Text shown:
[Begin]

# Masking hinges on pre-hung commercial doors



## Paintin Fool (Jun 13, 2008)

I am a third generation painter by trade, I have recently evolved into commercial painting and just landed a decent size job, with a total of 500 hanging doors with four commercial grade hinges on each door. I have heard of hinge masking products on the market, but have not been able to find any for commercial hinges. Does anyone know if there is a product on the market that works? Please let me know asap because the job starts in 3 weeks. Thank You!


----------



## genecarp (Mar 16, 2008)

only one post please


----------



## Chazbe (Apr 13, 2007)

This may sound like a off the wall answer but look for a label printing company in your area. Most have a huge selection of cutting dies and if you give them the exact size of the hinge they could make blanks for you. Get removable adhesive. Just peel off, stick on then remove when done. If you need more info on this approach msg me and I could help you out.
Chuck


----------



## Heefs Home Impr (Mar 8, 2007)

Paintin Fool said:


> I am a third generation painter by trade, I have recently evolved into commercial painting and just landed a decent size job, with a total of 500 hanging doors with four commercial grade hinges on each door. I have heard of hinge masking products on the market, but have not been able to find any for commercial hinges. Does anyone know if there is a product on the market that works? Please let me know asap because the job starts in 3 weeks. Thank You!


Hey you Paintin Fool! I found this product in the May 2008 issue of PWC (painting & wallcovering contractor) magazine page 75...

[End]

Data excerpts:
[Begin]

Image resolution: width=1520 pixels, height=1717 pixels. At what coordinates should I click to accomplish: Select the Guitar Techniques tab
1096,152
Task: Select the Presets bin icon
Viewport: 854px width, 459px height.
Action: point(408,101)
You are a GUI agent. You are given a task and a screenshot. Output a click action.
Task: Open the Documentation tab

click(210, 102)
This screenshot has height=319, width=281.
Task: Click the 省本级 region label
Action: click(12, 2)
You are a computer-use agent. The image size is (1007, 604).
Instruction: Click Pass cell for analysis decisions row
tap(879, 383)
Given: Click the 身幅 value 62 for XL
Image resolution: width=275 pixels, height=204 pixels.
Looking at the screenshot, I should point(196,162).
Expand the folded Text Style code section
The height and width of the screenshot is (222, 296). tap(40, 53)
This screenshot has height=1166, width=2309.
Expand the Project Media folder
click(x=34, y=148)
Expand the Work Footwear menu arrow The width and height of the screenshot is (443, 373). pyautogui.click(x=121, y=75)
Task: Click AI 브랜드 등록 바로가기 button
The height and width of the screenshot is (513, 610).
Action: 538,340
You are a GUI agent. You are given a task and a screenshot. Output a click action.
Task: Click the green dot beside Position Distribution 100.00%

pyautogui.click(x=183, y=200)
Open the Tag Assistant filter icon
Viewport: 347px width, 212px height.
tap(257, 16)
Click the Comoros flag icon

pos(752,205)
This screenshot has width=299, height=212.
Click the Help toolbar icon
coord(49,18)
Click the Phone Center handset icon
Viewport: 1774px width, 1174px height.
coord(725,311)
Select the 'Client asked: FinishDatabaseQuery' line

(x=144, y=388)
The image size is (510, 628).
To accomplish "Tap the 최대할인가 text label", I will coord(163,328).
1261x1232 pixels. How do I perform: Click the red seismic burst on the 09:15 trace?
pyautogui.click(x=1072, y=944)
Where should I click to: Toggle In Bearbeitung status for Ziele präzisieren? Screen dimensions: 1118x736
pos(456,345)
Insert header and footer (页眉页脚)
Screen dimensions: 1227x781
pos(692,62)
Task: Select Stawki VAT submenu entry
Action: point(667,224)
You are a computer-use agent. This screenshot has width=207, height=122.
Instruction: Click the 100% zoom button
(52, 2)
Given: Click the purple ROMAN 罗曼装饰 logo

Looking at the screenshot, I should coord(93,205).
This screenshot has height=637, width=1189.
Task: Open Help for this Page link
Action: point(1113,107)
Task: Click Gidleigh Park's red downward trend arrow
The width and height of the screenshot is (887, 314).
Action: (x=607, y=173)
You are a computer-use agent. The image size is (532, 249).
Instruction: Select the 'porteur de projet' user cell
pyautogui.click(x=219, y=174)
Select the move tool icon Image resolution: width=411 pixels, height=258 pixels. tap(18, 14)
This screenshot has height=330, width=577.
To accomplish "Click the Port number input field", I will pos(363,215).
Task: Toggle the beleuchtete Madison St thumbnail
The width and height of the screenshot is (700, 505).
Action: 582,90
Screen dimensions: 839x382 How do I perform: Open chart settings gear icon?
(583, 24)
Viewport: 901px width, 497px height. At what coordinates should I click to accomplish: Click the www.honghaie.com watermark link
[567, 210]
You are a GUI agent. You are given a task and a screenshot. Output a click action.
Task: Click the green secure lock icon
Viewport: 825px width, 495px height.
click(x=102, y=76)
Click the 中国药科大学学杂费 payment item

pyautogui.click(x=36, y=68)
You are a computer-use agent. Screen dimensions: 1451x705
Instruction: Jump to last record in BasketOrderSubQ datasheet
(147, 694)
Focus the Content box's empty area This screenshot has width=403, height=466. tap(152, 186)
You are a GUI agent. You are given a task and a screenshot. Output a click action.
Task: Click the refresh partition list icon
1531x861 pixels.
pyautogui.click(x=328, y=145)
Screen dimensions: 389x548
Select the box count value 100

[End]

What is expected: Reproduce the passage of the hinge-masking thread above, starting at the words "This may sound" and stopping after "(Mar 8, 2007)".

Written answer:
This may sound like a off the wall answer but look for a label printing company in your area. Most have a huge selection of cutting dies and if you give them the exact size of the hinge they could make blanks for you. Get removable adhesive. Just peel off, stick on then remove when done. If you need more info on this approach msg me and I could help you out.
Chuck


----------



## Heefs Home Impr (Mar 8, 2007)